The studio system in Hollywood was collapsing by the mid-1950s. Big studios, like MGM and Warner Brothers were retreating from film making, turning instead more and more to the distribition side of the business. Independent companies would produce the film, getting financing from the major studios with the promise of distribution in hand. The old way of making lavish films was dying out in the late 1950s early 1960s. Small was becoming the preferred method of filmmaking. However, British born film director David Lean spent this time doing his best to keep the epic alive. Without Lean’ films, the blockbuster films that we know today might not exist.
Like fellow Brit Alfred Hitchcock, David Lean started at the bottom and worked his way up the movie making film chain.
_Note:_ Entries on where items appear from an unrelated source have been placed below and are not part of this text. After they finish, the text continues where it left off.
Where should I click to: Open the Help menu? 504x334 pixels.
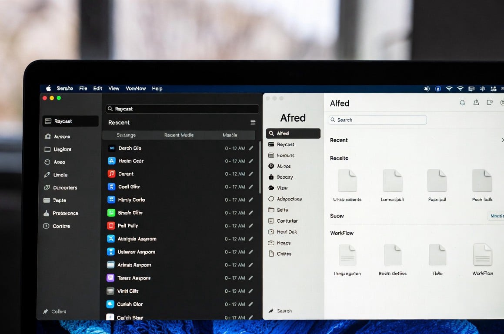[157, 88]
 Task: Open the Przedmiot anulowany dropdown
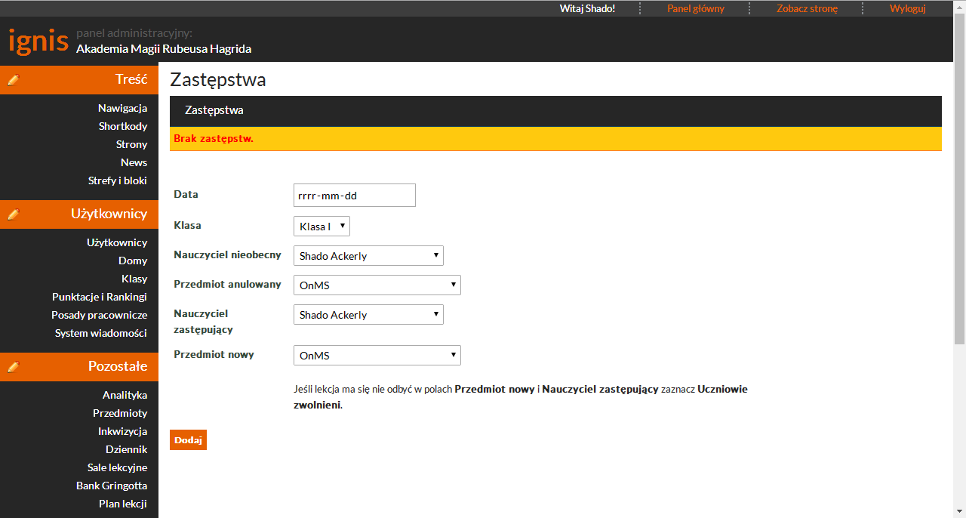[377, 285]
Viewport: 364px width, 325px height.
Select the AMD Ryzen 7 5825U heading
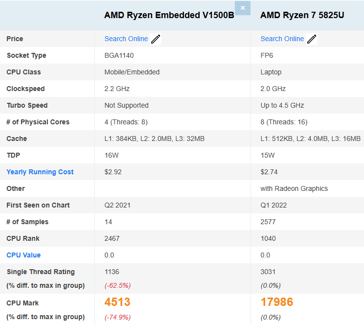pos(302,15)
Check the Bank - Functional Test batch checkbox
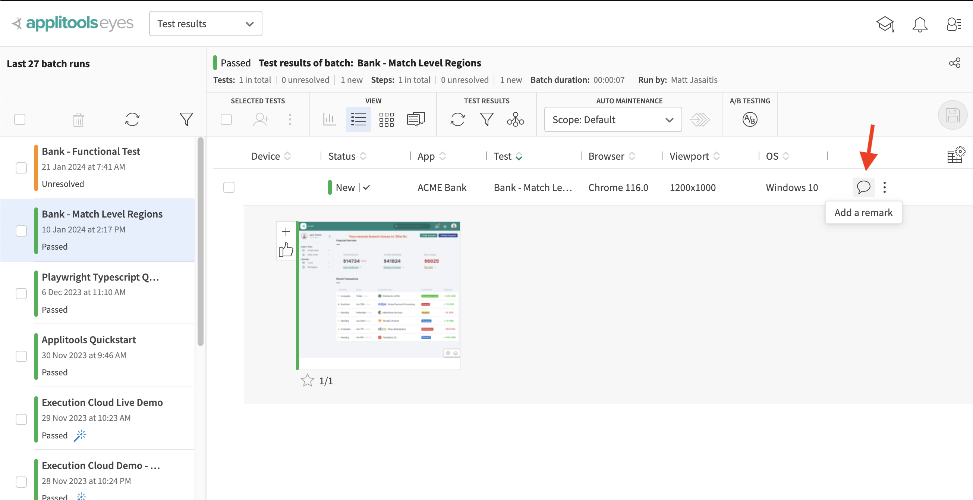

Working as an editor for news reels would give Lean valuable first hand experience at constructing a film. Eventually, Lean would get his chance to edit a proper motion picture, working with such noted filmmakers as the team of Michael Powell and Emeric Pressburger. Tony Sloman would note in a 1999 essay:
“As the varied likes of David Lean, Robert Wise, Terence Fisher and Dorothy Arzner have proved, the cutting rooms are easily the finest grounding for film direction.”
David Lean’s first film would be made in conjunction with noted writer and personality Noel Coward. It wouldn’t be until 1957 that Lean would hit his stride with his first of his epic trilogy The Bridge on the River Kwai. The film would be the beginning showcase for the Lean sweeping panorama shots. It was a big story and the cinematography would have to be able to give it enough room to be told.
Hollywood took note of Lean’s attempts at epic filmmaking. Bridge was both a masterpiece in look and the way it told a story. Lean would win his first of two best director awards with Bridge. The film would cash in on seven of its eight nominations. The wins would also reaffirm what moviegoers already made clear, the epic wasn’t quite dead yet.
Extensive location scouting helped to wedge a whole five years between the release of Bridge and the arrival of his next film Lawrence of Arabia. The film would become the calling card of Lean’s directorial career. Based on the autobiography of TE Lawrence, the film would star the iconic Peter O’Toole in his first starring as TE Lawrence. O’Toole encompassed the role of Larwrence. A battle would ensue between O’Toole and Lean’s wide sweeping panaramas by Lean’s camera of the desert for the audience’s attention and would help to insure its place in film history as an important and necessary work of art.
Dr. Zhivago would be the last entry in David Lean’s trilogy of epics. Based on the 20th century Russian novelist Boris Pasternak’s 1957 book of the same title. It told the story of two Russians whose forbidden love clashed with the 1917 Russian Revolution. Lean already had a treatment ready when he went looking for a producer.
His search would unearth Italian mega-producer Carlo Ponti. The husband of actress Sophia Loren, Ponti was on the lookout for English language films for his wife to help bolster her standing in the film industry. Ponti would be a good fit for Lean because both wanted to make big blockbuster films. Lean had proved it still possible in the belt tightening days of the 1960s.
Dr. Zhivago would hit the mark, both style was and at the box ofhave rfice. However, it’s three hour running time turned off most film critics but it did little to hurt the earning power of the film, making $111.7 Million dollars on an $11 Million dollar budget. According to Wikipedia the film would be nominated for ten Academy Awards and won only half of them.
David Lean was a true film constructionist. Without the aid of CG, Lean and his crew would have to create the visuals hands on. We get three films that have beautiful, lush visuals. Lean’s work laid a blue print of how to shoot a blockbuster film and make it a work of art in the process. These endeavors are what make David Lean an important director.